Excerpted data:
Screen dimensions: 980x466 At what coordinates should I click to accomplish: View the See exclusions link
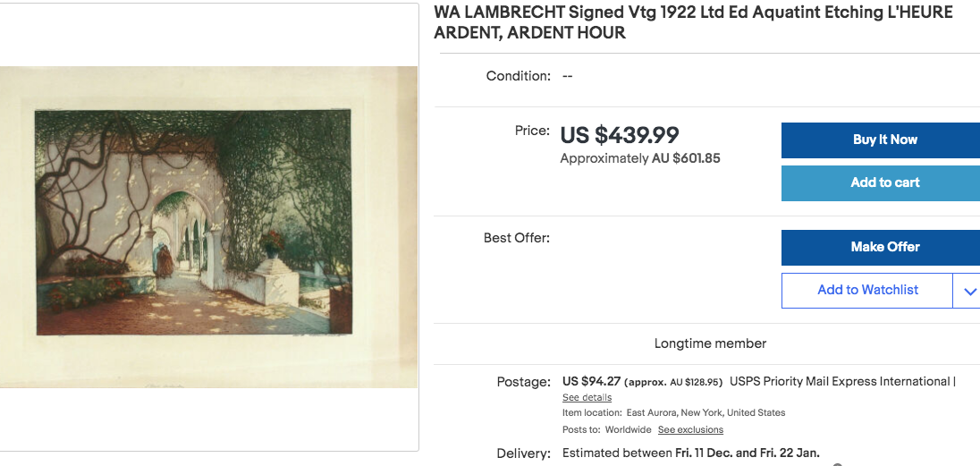[690, 429]
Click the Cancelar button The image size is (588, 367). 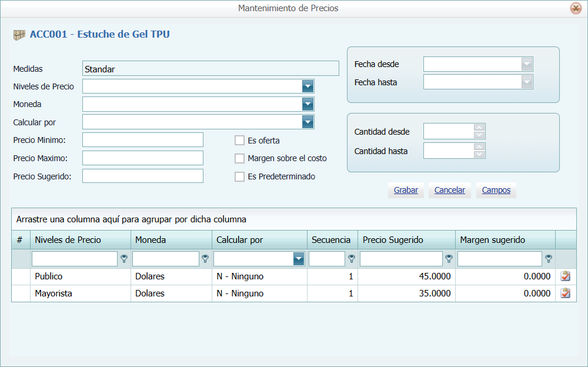450,190

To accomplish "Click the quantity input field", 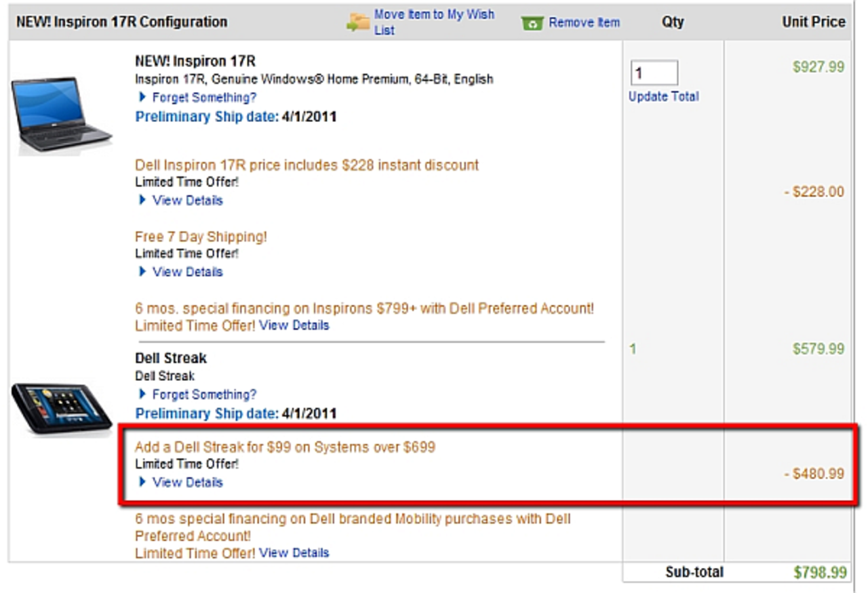I will coord(654,73).
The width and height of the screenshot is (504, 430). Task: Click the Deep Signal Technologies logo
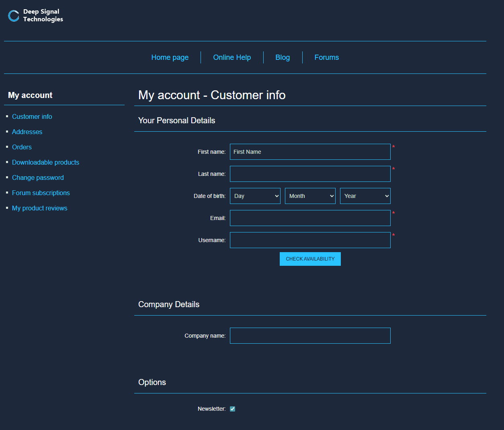tap(36, 16)
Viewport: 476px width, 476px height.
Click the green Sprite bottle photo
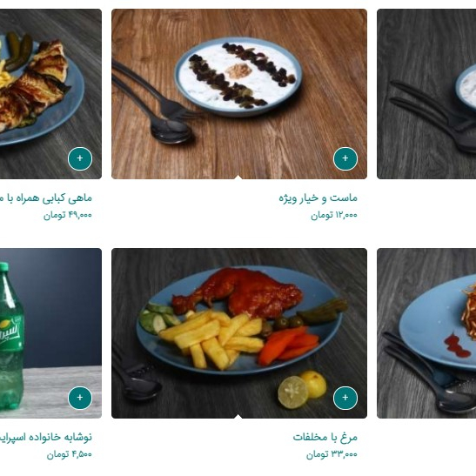(50, 333)
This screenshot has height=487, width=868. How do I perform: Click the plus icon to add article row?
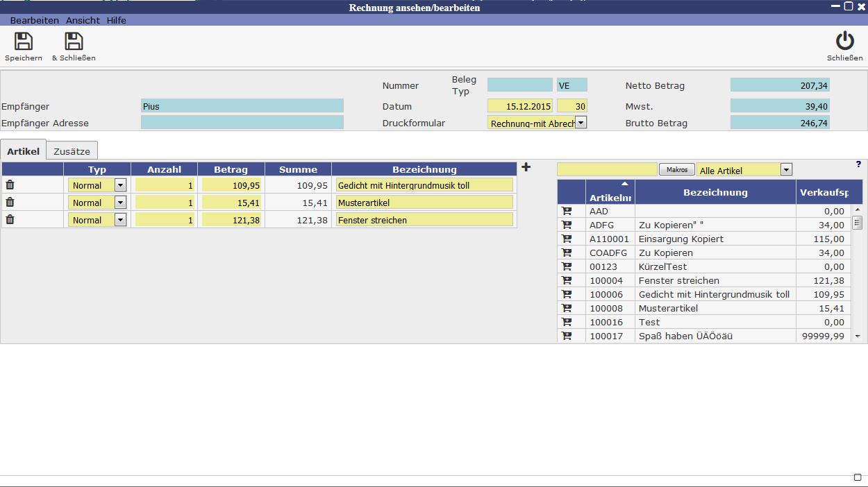tap(526, 167)
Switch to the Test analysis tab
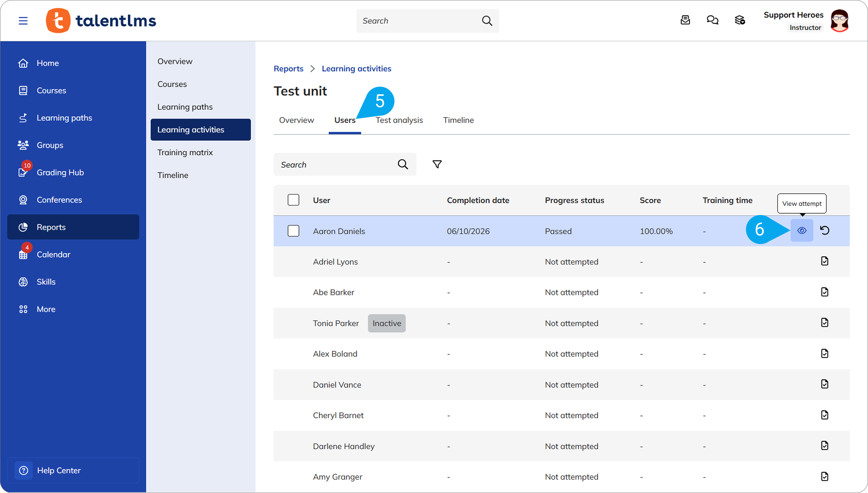868x493 pixels. 399,120
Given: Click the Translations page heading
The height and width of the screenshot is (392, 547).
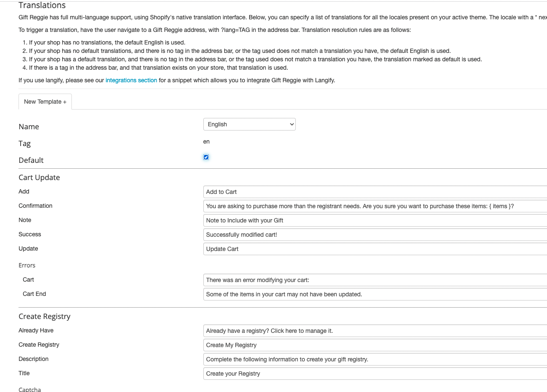Looking at the screenshot, I should pyautogui.click(x=42, y=5).
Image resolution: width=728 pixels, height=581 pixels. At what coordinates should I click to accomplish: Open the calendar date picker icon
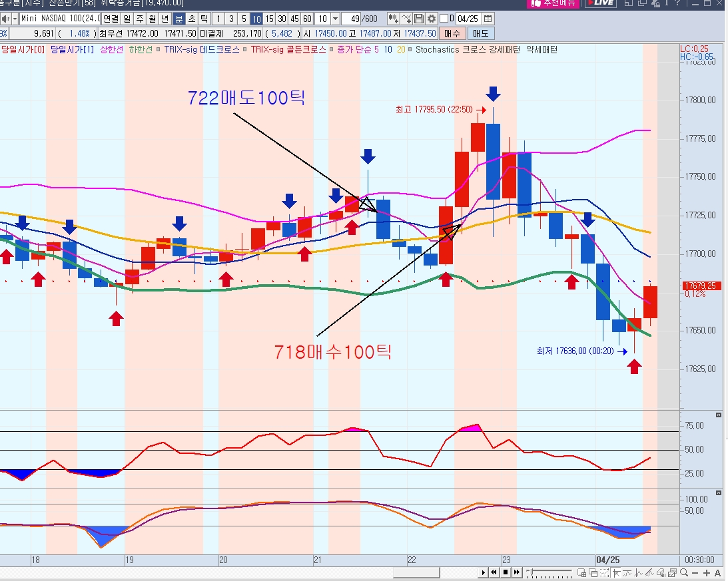click(488, 19)
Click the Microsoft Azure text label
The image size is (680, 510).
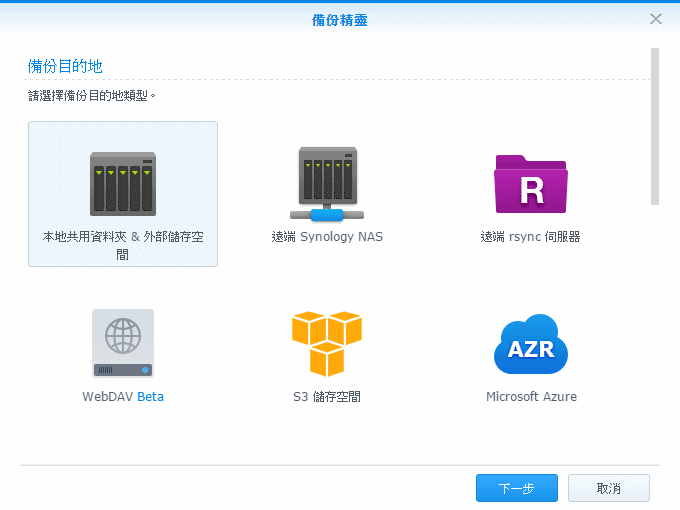pos(530,397)
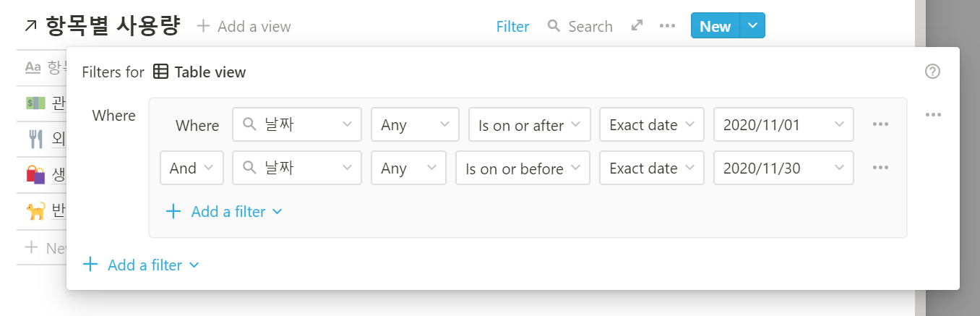Click the Search magnifier in the toolbar
Viewport: 980px width, 316px height.
pyautogui.click(x=554, y=26)
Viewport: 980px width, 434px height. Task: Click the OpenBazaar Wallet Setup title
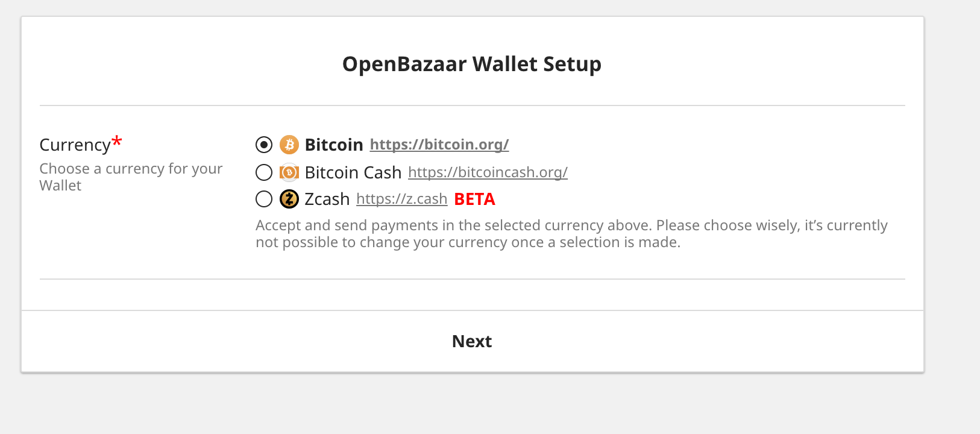[x=472, y=64]
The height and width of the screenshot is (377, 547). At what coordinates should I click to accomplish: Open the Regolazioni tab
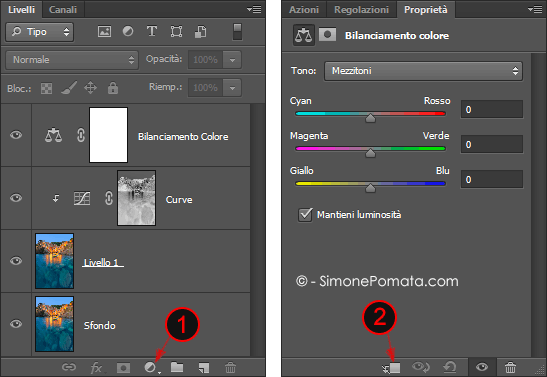pos(361,9)
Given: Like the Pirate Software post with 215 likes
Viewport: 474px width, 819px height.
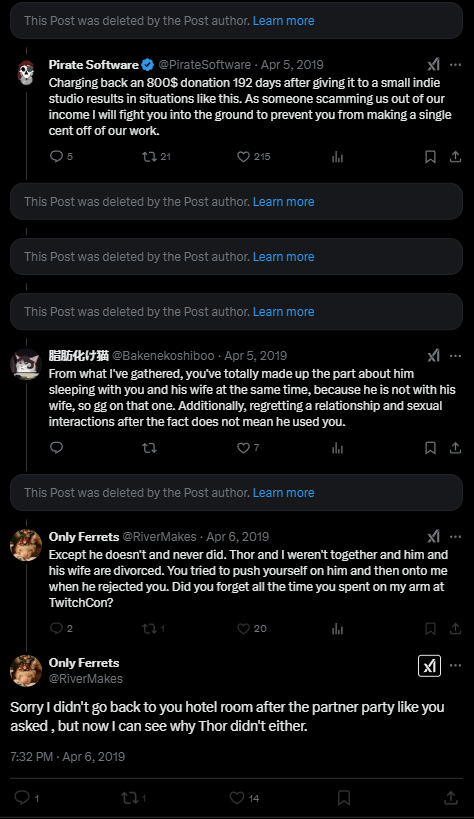Looking at the screenshot, I should (253, 157).
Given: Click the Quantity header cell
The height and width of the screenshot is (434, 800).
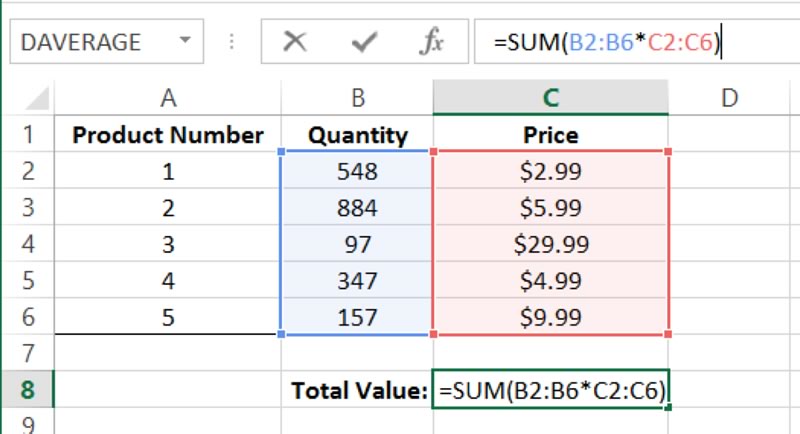Looking at the screenshot, I should click(357, 135).
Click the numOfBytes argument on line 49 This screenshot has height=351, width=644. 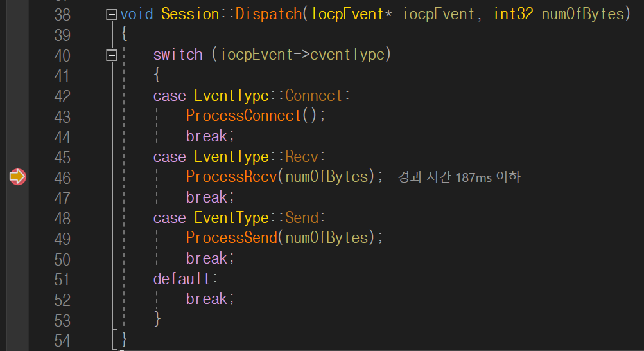[x=327, y=238]
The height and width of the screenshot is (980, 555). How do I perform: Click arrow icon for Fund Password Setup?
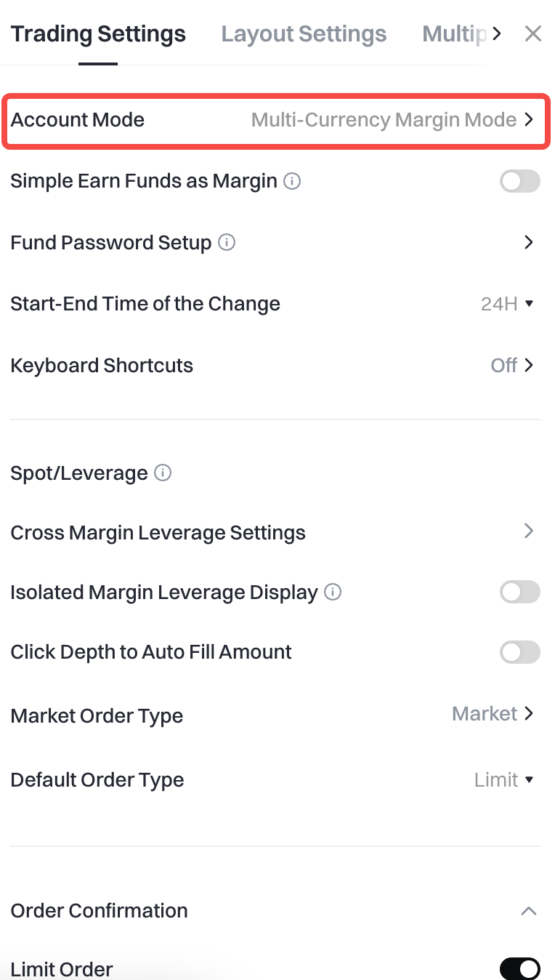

What is expected:
Find each line in the listing above that contains "Given", and copy that line.

Solved problem:
Given: Click the Translations page heading
Given: Like the Pirate Software post with 215 likes
Given: Click the Quantity header cell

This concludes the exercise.